YOUR INSTRUCTIONS: Reproduce verbatim the lines below, from the line containing "Click 'new last" to the line containing "tap(138, 53)", both lines included.

ITEMS:
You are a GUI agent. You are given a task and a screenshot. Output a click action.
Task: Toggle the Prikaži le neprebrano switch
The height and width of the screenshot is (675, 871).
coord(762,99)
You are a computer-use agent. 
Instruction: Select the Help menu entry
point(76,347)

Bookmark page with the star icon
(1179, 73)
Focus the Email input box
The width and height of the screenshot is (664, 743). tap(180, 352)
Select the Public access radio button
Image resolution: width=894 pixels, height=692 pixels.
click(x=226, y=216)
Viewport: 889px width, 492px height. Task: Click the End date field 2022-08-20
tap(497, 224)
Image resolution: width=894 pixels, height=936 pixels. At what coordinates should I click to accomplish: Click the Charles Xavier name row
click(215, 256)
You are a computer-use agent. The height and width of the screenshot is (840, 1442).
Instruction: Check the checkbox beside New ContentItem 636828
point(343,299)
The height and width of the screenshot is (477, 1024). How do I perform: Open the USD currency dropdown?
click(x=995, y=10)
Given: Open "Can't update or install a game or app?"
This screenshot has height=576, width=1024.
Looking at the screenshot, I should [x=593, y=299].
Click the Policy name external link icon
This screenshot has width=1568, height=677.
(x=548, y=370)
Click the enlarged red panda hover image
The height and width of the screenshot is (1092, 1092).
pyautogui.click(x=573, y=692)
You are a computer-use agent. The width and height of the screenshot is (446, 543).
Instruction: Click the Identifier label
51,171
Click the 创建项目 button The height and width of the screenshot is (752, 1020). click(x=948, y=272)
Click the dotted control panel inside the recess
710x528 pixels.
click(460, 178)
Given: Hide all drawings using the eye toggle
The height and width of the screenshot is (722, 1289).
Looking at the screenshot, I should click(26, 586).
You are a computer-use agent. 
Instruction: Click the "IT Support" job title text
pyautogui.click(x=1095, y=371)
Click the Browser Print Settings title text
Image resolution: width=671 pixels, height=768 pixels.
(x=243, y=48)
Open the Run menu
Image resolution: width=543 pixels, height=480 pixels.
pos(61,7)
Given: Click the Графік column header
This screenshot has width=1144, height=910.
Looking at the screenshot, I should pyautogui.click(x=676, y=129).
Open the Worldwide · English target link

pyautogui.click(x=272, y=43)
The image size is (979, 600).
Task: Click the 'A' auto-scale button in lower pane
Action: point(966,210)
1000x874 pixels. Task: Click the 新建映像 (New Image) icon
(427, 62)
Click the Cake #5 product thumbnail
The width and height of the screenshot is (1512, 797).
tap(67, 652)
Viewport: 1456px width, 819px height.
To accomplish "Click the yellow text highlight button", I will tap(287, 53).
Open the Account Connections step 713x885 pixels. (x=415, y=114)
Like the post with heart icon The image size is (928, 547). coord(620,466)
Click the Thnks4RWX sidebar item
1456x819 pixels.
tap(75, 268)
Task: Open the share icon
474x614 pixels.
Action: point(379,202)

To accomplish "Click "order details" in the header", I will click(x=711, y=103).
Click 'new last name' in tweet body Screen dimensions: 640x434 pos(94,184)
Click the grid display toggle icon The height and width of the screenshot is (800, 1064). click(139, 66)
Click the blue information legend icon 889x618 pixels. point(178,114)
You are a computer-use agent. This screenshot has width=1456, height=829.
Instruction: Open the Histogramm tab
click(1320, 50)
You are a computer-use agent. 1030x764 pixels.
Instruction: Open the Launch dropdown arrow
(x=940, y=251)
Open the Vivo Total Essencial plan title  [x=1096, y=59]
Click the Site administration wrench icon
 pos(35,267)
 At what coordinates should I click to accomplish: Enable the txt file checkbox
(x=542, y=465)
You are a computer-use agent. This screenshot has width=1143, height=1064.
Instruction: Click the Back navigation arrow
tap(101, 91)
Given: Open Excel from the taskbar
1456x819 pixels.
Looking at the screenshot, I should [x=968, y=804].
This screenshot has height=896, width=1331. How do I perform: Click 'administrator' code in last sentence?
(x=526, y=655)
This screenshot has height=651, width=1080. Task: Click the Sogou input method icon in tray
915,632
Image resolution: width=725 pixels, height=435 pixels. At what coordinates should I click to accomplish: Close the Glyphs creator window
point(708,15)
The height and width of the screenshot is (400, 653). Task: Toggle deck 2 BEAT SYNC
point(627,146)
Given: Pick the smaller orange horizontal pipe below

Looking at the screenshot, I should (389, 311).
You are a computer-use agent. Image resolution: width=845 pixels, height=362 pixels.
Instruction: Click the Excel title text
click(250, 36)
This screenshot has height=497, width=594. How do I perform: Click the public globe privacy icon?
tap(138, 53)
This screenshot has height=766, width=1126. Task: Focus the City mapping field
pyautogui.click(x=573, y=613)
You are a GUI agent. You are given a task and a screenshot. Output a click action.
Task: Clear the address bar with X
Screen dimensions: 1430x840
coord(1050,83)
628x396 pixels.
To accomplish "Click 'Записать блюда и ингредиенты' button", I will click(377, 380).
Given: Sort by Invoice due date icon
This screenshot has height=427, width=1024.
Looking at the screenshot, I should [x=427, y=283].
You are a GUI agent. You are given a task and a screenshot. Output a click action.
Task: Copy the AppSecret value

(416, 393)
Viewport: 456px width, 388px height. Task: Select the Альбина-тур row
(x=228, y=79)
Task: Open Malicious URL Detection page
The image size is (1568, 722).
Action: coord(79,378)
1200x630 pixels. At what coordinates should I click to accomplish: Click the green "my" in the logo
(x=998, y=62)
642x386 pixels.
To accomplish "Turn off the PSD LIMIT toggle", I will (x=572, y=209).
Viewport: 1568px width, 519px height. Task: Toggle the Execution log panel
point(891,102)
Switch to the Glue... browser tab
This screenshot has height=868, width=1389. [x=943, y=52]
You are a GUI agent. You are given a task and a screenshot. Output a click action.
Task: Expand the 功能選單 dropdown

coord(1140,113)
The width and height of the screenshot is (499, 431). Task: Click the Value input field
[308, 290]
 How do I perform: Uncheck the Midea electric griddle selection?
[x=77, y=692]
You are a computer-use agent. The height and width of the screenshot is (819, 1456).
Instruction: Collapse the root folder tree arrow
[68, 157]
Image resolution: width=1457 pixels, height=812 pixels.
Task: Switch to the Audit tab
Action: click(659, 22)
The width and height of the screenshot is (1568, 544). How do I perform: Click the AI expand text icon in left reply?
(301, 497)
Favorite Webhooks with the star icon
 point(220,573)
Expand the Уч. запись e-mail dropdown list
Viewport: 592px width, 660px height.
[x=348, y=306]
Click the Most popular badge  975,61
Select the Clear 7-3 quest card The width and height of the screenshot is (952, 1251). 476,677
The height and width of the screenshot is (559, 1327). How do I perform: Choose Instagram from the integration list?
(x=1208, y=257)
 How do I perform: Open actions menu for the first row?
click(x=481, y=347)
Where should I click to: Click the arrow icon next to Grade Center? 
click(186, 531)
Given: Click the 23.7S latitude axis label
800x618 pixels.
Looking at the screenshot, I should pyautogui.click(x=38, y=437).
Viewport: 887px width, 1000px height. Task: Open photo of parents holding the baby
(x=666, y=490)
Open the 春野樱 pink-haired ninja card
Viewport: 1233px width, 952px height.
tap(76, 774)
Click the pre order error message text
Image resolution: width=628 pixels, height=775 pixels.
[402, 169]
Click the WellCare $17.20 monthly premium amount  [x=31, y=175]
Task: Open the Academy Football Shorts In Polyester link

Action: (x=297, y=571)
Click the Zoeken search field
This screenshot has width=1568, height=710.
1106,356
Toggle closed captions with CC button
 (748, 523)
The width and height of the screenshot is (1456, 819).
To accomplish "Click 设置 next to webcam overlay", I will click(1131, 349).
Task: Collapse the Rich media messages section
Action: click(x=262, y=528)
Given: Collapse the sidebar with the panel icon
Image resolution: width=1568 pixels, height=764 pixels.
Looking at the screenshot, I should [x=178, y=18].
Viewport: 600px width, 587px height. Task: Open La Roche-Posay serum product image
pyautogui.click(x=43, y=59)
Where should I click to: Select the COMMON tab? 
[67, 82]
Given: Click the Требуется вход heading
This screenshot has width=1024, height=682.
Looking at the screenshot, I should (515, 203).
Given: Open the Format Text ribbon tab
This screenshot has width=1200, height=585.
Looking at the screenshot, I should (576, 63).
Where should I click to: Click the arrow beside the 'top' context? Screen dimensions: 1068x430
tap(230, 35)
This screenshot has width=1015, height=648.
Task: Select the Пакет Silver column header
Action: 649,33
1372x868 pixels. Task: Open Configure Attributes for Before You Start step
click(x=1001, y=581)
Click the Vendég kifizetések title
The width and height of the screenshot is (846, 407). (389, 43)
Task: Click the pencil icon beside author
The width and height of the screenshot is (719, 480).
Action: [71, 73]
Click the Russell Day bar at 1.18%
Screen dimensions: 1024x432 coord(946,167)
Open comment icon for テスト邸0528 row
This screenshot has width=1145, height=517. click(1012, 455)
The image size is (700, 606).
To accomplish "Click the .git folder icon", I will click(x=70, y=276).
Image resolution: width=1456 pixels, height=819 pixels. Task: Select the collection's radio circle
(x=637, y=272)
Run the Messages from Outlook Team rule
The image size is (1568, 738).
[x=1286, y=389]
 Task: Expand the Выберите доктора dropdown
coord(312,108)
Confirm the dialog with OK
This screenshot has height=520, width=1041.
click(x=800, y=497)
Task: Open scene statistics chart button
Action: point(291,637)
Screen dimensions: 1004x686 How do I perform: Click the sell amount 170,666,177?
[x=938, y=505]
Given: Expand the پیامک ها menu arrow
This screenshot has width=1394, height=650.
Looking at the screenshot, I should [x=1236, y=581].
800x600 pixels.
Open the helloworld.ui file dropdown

OUTPUT FOR THIS EXERCISE:
Click 'new last name' in tweet body Screen dimensions: 640x434 pos(94,184)
Click the grid display toggle icon The height and width of the screenshot is (800, 1064). click(139, 66)
Click the blue information legend icon 889x618 pixels. point(178,114)
You are a computer-use agent. This screenshot has width=1456, height=829.
Instruction: Open the Histogramm tab
click(1320, 50)
You are a computer-use agent. 1030x764 pixels.
Instruction: Open the Launch dropdown arrow
(x=940, y=251)
Open the Vivo Total Essencial plan title  [x=1096, y=59]
Click the Site administration wrench icon
 pos(35,267)
 At what coordinates should I click to accomplish: Enable the txt file checkbox
(x=542, y=465)
You are a computer-use agent. This screenshot has width=1143, height=1064.
Instruction: Click the Back navigation arrow
tap(101, 91)
Given: Open Excel from the taskbar
1456x819 pixels.
Looking at the screenshot, I should [x=968, y=804].
This screenshot has height=896, width=1331. How do I perform: Click 'administrator' code in last sentence?
(x=526, y=655)
This screenshot has height=651, width=1080. Task: Click the Sogou input method icon in tray
915,632
Image resolution: width=725 pixels, height=435 pixels. At what coordinates should I click to accomplish: Close the Glyphs creator window
point(708,15)
The height and width of the screenshot is (400, 653). Task: Toggle deck 2 BEAT SYNC
point(627,146)
Given: Pick the smaller orange horizontal pipe below

Looking at the screenshot, I should (389, 311).
You are a computer-use agent. Image resolution: width=845 pixels, height=362 pixels.
Instruction: Click the Excel title text
click(250, 36)
This screenshot has height=497, width=594. How do I perform: Click the public globe privacy icon?
tap(138, 53)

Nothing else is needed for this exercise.